Description of the task => Extract from the entries below, exactly as given, only the lines from the line containing "Click the Microsoft Windows version line" to the line containing "Collapse the 常规设置 tree node", both lines included.

BEGIN Material shown

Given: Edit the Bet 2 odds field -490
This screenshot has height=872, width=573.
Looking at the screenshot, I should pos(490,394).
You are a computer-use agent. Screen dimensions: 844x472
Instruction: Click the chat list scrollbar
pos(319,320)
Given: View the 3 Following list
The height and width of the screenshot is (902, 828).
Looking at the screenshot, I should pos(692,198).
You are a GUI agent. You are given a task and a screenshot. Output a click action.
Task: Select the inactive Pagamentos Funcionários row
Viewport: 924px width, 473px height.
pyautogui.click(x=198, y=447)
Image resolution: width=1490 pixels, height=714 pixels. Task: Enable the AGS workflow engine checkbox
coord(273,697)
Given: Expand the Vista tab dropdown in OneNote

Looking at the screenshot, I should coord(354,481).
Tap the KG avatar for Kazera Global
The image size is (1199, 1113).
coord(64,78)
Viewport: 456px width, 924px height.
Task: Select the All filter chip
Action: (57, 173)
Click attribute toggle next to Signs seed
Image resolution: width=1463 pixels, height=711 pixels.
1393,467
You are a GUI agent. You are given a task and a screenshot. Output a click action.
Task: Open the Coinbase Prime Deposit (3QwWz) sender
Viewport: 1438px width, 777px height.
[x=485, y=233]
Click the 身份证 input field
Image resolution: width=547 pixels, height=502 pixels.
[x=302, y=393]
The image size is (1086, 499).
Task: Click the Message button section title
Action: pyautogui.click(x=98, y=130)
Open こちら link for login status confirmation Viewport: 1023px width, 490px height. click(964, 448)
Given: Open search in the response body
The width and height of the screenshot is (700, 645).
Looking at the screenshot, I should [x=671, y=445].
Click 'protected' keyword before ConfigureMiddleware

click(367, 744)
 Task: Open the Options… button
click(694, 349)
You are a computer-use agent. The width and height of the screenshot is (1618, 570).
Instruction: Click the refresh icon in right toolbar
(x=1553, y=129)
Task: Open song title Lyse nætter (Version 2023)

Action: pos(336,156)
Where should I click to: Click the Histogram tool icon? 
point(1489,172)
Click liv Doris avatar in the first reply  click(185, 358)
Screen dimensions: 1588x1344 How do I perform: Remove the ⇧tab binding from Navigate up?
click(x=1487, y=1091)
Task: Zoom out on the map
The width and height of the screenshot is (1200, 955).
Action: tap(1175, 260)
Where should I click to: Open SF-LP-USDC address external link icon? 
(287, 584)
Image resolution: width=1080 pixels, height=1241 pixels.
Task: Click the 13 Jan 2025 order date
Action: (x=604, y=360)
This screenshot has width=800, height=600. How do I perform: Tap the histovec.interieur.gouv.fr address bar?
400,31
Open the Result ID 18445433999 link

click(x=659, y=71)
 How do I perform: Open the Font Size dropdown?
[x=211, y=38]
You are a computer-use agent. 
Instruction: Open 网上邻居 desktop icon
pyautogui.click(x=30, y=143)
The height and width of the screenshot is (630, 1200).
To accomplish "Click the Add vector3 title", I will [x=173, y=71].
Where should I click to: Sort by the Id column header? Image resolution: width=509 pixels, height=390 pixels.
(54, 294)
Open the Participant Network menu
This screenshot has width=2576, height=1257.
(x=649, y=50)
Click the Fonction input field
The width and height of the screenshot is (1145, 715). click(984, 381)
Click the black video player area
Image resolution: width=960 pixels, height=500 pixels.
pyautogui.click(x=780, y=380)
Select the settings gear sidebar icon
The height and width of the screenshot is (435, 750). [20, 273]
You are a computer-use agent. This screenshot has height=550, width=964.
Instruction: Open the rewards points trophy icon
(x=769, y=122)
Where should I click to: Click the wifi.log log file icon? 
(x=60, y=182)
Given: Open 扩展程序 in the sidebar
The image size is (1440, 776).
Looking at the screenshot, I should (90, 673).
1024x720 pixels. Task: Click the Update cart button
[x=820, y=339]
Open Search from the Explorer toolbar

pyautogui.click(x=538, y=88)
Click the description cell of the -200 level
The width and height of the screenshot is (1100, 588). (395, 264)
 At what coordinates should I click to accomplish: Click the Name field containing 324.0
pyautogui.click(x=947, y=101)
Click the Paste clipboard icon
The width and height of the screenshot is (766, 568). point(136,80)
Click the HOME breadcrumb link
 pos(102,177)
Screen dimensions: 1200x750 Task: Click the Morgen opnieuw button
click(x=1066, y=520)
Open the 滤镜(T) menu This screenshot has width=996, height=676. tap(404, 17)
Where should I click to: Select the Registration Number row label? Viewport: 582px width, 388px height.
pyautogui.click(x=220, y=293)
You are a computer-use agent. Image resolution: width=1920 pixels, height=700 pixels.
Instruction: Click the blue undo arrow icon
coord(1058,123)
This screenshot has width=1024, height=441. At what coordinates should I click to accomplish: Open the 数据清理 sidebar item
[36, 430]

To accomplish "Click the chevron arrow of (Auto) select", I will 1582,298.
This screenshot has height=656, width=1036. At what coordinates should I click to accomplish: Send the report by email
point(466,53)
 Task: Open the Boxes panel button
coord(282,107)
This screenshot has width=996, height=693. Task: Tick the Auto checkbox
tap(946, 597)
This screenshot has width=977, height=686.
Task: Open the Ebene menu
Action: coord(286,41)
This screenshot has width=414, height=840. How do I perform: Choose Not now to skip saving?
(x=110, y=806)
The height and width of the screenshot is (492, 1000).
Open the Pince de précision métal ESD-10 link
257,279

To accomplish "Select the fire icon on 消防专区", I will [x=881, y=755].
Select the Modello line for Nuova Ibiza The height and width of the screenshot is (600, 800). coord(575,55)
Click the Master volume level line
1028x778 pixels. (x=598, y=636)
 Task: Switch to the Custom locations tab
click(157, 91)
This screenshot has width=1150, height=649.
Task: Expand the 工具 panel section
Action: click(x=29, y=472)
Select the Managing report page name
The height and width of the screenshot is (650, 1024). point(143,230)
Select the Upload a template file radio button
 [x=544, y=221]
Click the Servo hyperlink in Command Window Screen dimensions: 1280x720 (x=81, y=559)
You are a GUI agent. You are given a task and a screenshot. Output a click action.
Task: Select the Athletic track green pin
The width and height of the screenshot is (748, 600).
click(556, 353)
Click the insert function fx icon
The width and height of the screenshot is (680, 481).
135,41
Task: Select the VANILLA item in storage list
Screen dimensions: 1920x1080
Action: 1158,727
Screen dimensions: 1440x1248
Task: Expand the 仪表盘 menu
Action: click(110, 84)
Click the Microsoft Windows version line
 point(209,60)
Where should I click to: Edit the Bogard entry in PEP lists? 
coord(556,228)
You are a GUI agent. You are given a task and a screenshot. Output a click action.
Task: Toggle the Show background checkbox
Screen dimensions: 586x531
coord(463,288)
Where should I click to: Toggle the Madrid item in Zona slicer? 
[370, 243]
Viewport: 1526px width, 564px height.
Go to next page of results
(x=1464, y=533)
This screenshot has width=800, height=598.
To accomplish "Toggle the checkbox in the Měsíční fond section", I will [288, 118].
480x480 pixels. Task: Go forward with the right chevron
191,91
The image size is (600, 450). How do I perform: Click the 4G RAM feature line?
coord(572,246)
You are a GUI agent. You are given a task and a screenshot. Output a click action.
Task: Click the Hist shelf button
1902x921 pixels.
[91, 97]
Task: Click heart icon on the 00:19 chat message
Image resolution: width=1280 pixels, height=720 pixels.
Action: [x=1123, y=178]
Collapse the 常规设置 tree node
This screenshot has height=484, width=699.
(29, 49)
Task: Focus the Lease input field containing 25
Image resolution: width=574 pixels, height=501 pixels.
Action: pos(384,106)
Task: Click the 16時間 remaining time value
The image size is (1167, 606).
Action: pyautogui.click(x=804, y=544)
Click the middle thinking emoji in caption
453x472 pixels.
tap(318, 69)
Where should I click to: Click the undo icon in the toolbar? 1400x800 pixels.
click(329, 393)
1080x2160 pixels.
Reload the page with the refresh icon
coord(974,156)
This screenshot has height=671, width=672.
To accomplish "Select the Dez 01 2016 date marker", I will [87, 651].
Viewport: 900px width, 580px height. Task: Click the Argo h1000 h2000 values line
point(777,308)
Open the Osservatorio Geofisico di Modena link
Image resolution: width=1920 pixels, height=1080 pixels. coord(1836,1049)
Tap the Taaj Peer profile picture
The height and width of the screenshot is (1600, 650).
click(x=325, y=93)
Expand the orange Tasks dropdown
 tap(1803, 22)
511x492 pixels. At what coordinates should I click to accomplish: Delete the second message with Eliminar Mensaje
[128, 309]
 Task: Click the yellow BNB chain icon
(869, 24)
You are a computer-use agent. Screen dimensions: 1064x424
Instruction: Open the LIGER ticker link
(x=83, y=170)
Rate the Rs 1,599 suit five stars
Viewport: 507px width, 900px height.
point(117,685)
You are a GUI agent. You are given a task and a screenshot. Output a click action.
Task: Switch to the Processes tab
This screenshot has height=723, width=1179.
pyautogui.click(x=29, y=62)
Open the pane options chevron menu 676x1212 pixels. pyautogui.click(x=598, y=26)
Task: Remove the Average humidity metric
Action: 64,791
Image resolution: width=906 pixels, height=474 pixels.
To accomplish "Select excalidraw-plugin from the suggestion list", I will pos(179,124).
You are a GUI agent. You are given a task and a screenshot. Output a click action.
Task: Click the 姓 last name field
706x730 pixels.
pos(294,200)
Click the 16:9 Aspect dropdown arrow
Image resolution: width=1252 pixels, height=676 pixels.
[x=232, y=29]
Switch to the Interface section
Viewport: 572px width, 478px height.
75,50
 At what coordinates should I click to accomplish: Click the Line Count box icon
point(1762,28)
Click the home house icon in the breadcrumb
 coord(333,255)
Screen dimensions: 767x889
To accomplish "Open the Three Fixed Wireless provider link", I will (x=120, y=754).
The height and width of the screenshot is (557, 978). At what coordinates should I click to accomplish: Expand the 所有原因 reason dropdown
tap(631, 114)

END Material shown

Completed task =>
Click the Microsoft Windows version line
 point(209,60)
Where should I click to: Edit the Bogard entry in PEP lists? 
coord(556,228)
You are a GUI agent. You are given a task and a screenshot. Output a click action.
Task: Toggle the Show background checkbox
Screen dimensions: 586x531
coord(463,288)
Where should I click to: Toggle the Madrid item in Zona slicer? 
[370, 243]
Viewport: 1526px width, 564px height.
Go to next page of results
(x=1464, y=533)
This screenshot has width=800, height=598.
To accomplish "Toggle the checkbox in the Měsíční fond section", I will [288, 118].
480x480 pixels. Task: Go forward with the right chevron
191,91
The image size is (600, 450). How do I perform: Click the 4G RAM feature line?
coord(572,246)
You are a GUI agent. You are given a task and a screenshot. Output a click action.
Task: Click the Hist shelf button
1902x921 pixels.
[91, 97]
Task: Click heart icon on the 00:19 chat message
Image resolution: width=1280 pixels, height=720 pixels.
Action: [x=1123, y=178]
Collapse the 常规设置 tree node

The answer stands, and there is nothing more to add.